### Task A
Answer these questions about the woodcut article:
(i) In which town is Don Gorvett's home?
(ii) In which two places did the art of the woodcut have its beginnings?
(iii) What was one of the first mediums to incorporate the printmaking process?
* Begin Selected excerpt *
Local artist brings to light the art of wood cutting (Printed Dec. 14, 2007)

By Stowell P. Watters
Staff Writer
    When I walked into Don Gorvett’s Ogunquit home I immediately got the sense of the kind of person he is. He began talking to me about my Volvo, and before we had even shook hands he knew more about my history, my education and my interest in writing than I knew about him. The walls of his home are covered in paintings that range from small to massive. On every surface there is sculpture; art is a way of life for Gorvett.
    Before I met Gorvett I was anxious to see his work. I would consider myself pretty well-rounded in terms of knowledge of the arts, but when I began looking into Gorvett’s work, the art of reduction wood cut, I found I knew very little about it. That is to say, I knew nothing besides the fact that cutting was involved. And that there would be wood involved, somewhere.
    What I found, on the Internet and through talking with Gorvett, is that the art of the woodcut is actually the oldest form of printmaking, with beginnings in Egypt and China. There, in the first century A.D., artists used wooden stamps to make symbolic impressions on clay and wax. The printed parts remain level while the negative is cut away, thus allowing for the creation of a stamp, according to a MET Museum Web source.
    After the second century A.D. development of paper on China’s mainland, the stamps evolved into large blocks that allowed for in-depth craftsmanship and artistry. Religious texts by the Buddhist monks were one of the first mediums to incorporate this printmaking process.
* End Selected excerpt *
* Begin Information given *
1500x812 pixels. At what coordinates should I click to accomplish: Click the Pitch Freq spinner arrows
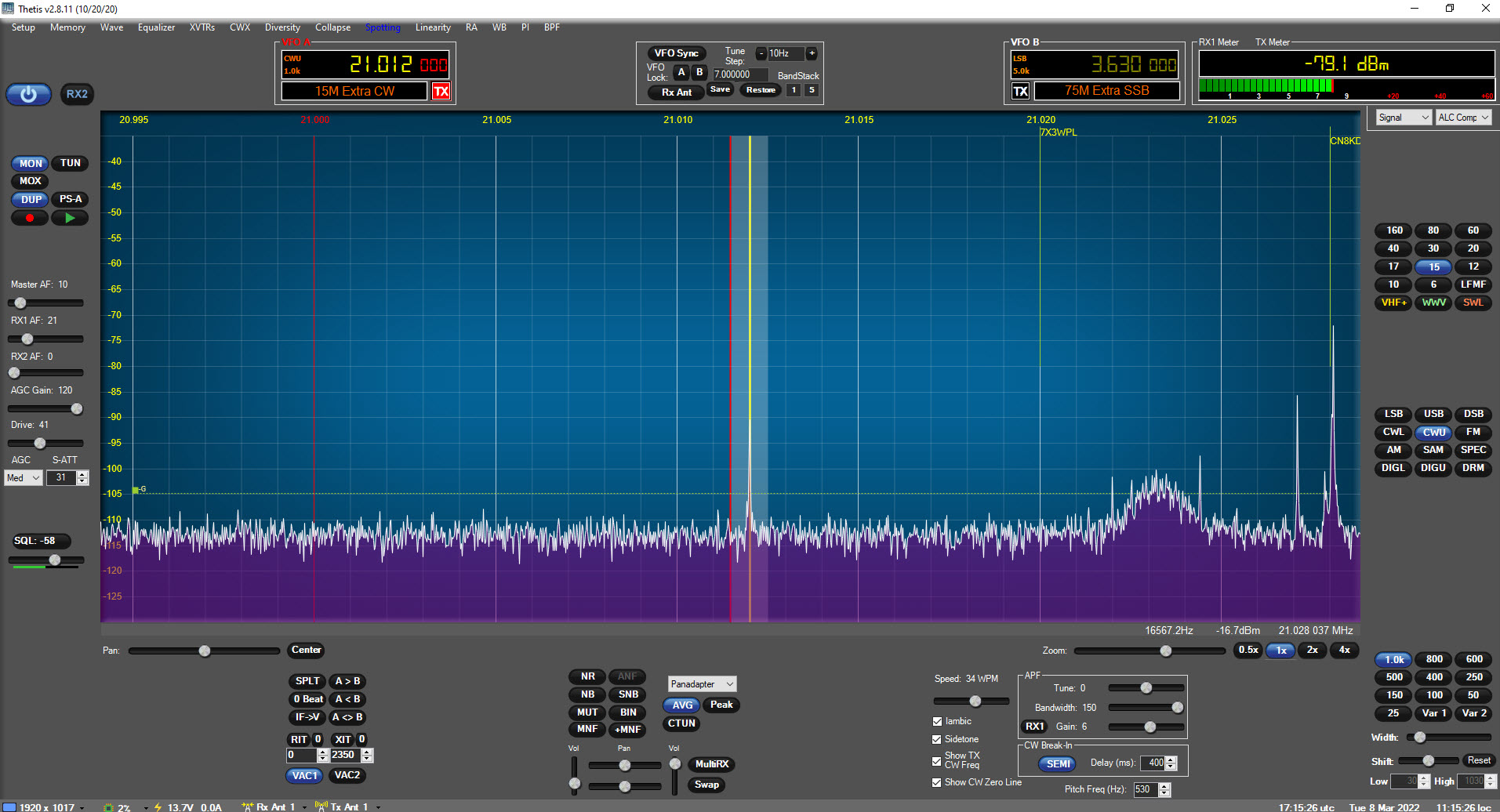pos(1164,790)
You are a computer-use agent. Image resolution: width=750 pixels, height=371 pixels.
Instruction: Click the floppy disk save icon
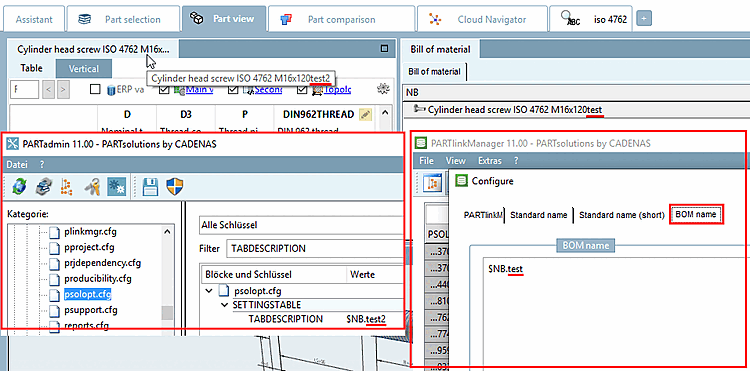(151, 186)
* End Information given *
### Task B
In the item-finding rows, begin at the line that has "You are a computer-use" and stop after the final row, then render those lines as a numbered list with blank lines omitted. Leave the pictures out of the answer.

### Finished answer A
(i) Ogunquit
(ii) Egypt and China
(iii) Religious texts by the Buddhist monks

### Finished answer B
1. You are a computer-use agent. Image resolution: width=750 pixels, height=371 pixels.
2. Instruction: Click the floppy disk save icon
3. (151, 186)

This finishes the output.